# Problem requirements:
In the entries below, which lines run from the one with "This screenshot has height=242, width=112." through the one with "This screenshot has width=853, height=554."? Repeat exactly those, both included, and no pictures.
Segment Start: Data excerpts
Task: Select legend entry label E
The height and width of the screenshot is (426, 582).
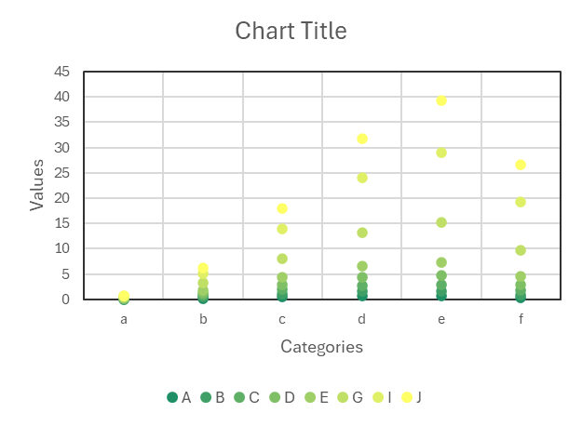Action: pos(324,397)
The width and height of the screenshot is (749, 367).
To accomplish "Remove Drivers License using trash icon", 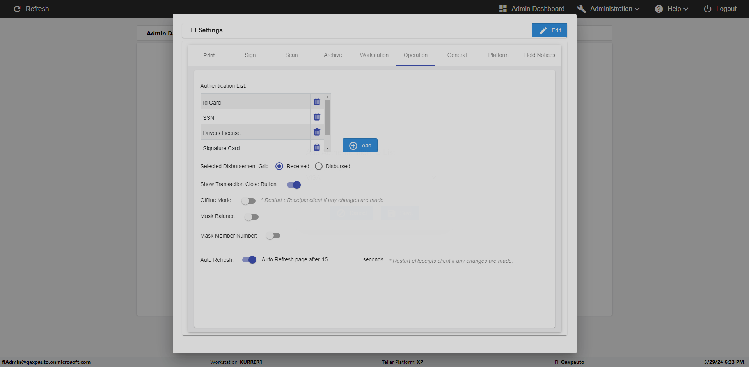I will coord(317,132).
Segment End: Data excerpts
Segment Start: Data excerpts
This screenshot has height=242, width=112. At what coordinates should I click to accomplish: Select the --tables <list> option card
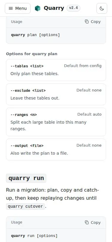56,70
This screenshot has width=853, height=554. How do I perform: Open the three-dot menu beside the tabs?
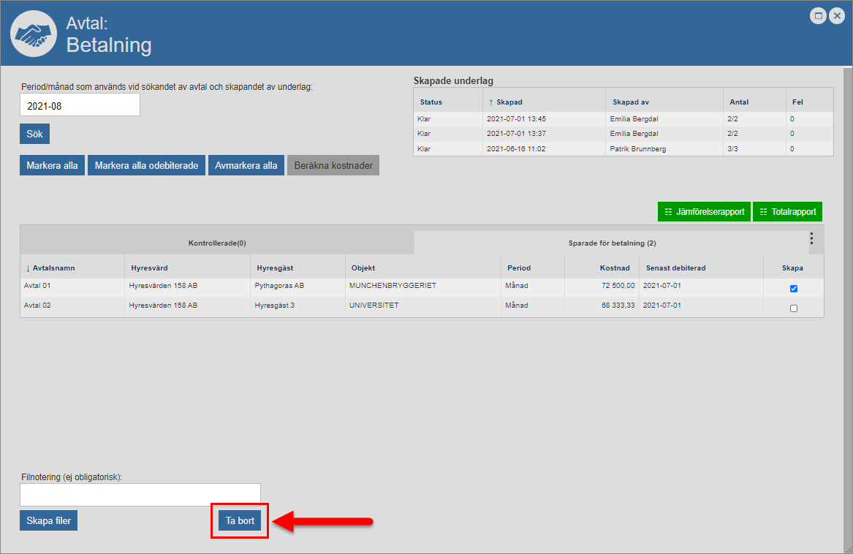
Segment End: Data excerpts
# Response to the exercise:
This screenshot has height=242, width=112. At what coordinates should I click to accomplish: Select the --tables <list> option card
56,70
This screenshot has width=853, height=554. How do I perform: Open the three-dot menu beside the tabs?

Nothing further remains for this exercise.